SET OF TASKS
**1)** Output the part of the profile of Placca Umuhire that runs from "Mar 17, 2023" down to "others with knowledge.", word for word.
**2)** Write the next part of the profile of Placca Umuhire, picking up right after its last sentence.

For Placca Umuhire, teaching is the way to give back

Giordana Verrengia

Mar 17, 2023

Placca with his family at a young age

Source: Placca Umuhire

A young Placca Umuhire, second from right, is pictured with his family, who provided his earliest interactions with technology.

Growing up in Rwanda, Placca Umuhire (MSIT '20) developed an early interest in the technology that surrounded him. In the early 2000s, his mother used mobile phones, while his father had an original Macintosh computer that Placca loved to watch movies on. Placca says he often wanted to be "cool" like people in the movies who leveraged technology in clever and sophisticated ways. While his parents encouraged his curiosity, Placca's grandfather, a primary school teacher, showed him the value of empowering others with knowledge. 

In high school, Placca's father gave him a PC that he began tinkering with. By college, he and a handful of other students at the University of Rwanda were teaching themselves about website design principles and network security. After Placca earned his bachelor’s in electronics and telecommunications engineering, a friend suggested that he apply to CMU-Africa to pursue his lifelong interest in experimenting with technology and finding innovative uses for tools such as computer software.

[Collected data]
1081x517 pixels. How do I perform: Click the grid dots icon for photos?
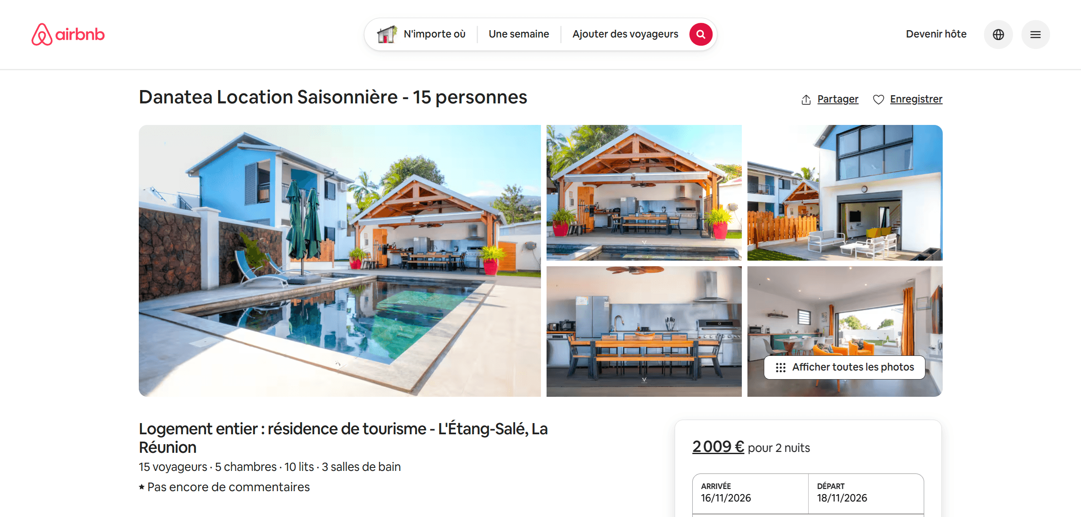(781, 368)
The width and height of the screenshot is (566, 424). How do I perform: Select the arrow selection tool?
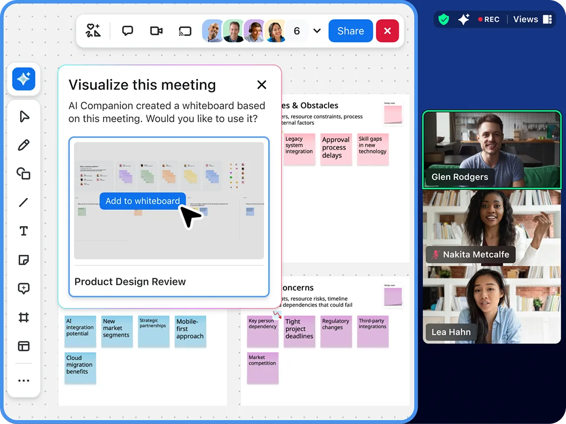pyautogui.click(x=24, y=116)
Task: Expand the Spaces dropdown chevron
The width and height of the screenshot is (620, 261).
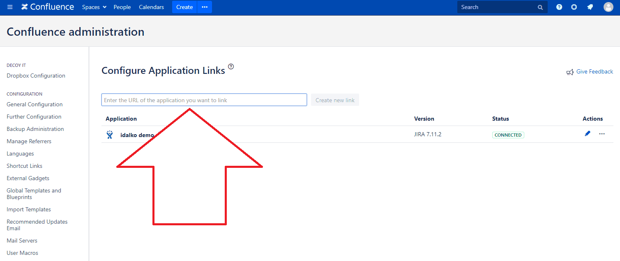Action: (104, 7)
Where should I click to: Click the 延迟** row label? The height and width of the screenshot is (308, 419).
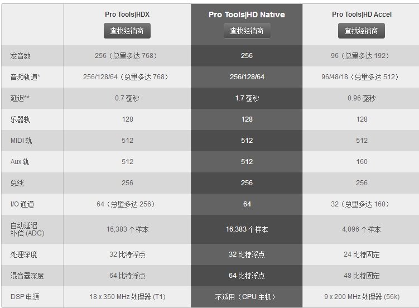tap(20, 98)
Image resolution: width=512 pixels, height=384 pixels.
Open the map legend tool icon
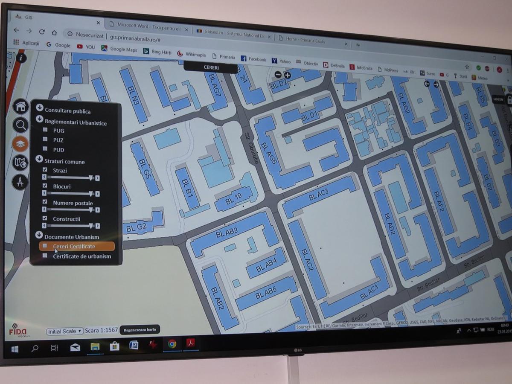pos(20,163)
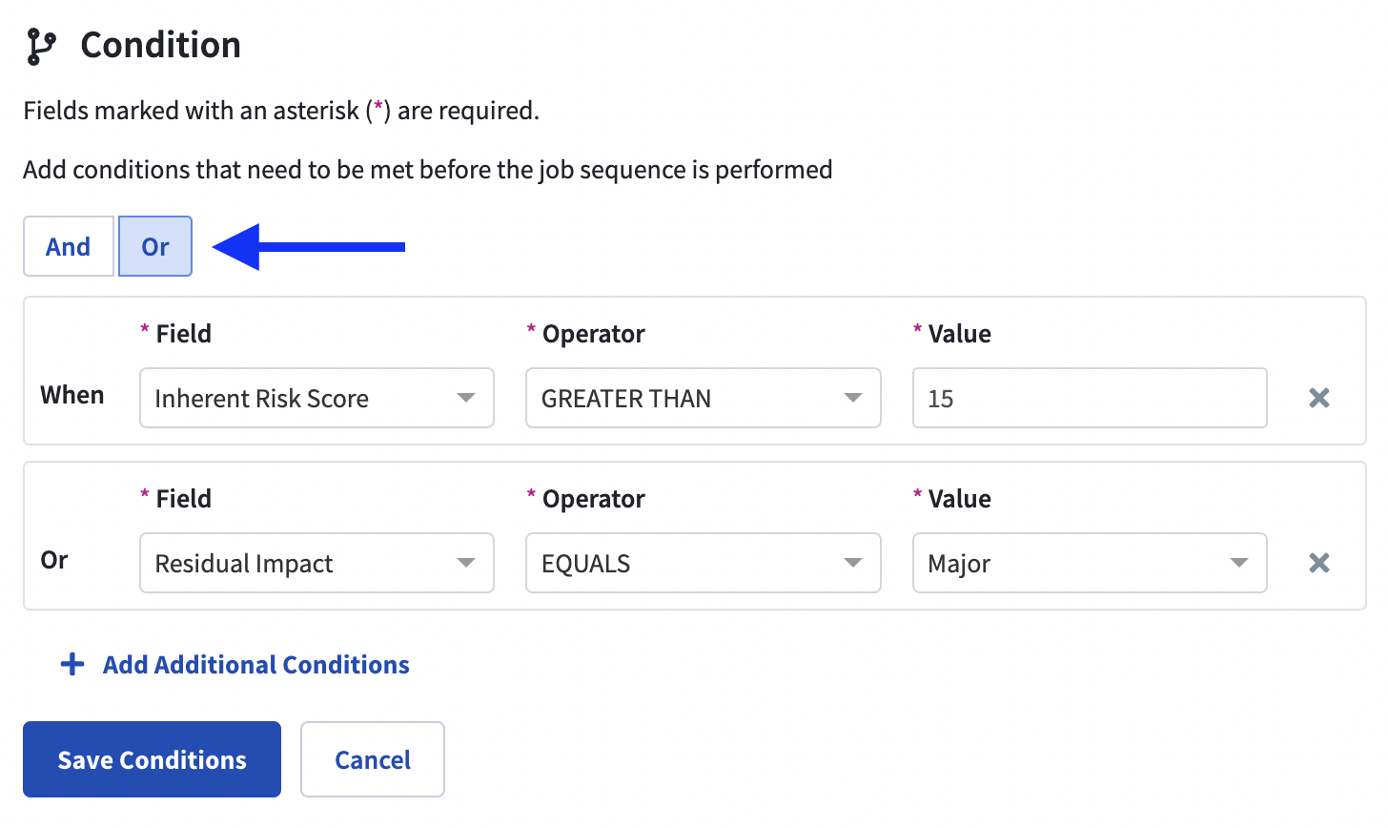Click the plus icon to add conditions
The image size is (1388, 828).
tap(72, 665)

RESPONSES FOR EACH TASK
**1)**
Mar 17, 2023

Placca with his family at a young age

Source: Placca Umuhire

A young Placca Umuhire, second from right, is pictured with his family, who provided his earliest interactions with technology.

Growing up in Rwanda, Placca Umuhire (MSIT '20) developed an early interest in the technology that surrounded him. In the early 2000s, his mother used mobile phones, while his father had an original Macintosh computer that Placca loved to watch movies on. Placca says he often wanted to be "cool" like people in the movies who leveraged technology in clever and sophisticated ways. While his parents encouraged his curiosity, Placca's grandfather, a primary school teacher, showed him the value of empowering others with knowledge.

**2)**
Placca applied, and though he was skeptical about being accepted, he successfully became a graduate student in information technology and was offered a spot in the Mastercard Foundation Scholar Program

For him, the Mastercard Foundation Scholars Program "aligned perfectly with who I am as a person, especially the belief that you need to find ways to give back to the community, and to be a good leader you need to be a good servant," says Placca. 

CMU-Africa offered Placca a place to hone his technical skills while building a network and a strong sense of ambition and entrepreneurship.

While earning his master's degree, Placca completed several research projects that focused on blockchain, information security, and the influence of technology on informal and formal education in Africa. He is currently interested in how artificial intelligence is used to build cognitive robots, as well as the use of virtual and augmented reality in education. 

One of his passion projects is his continued teaching work with the Rwanda Coding Academy, established in 2019. Placca first collaborated with the academy for a joint project with CMU students from the Pittsburgh and Qatar locations. The students discussed how to use IT in primary and secondary schools. 

Another opportunity for Placca to develop as an instructor is through his nonprofit, Youth United For the Future. The organization aims to empower young people in underprivileged communities through the use of arts, sports, and technology. Placca believes that these three areas can help build self-esteem, promote teamwork, and provide valuable skills that can lead to better opportunities in the future.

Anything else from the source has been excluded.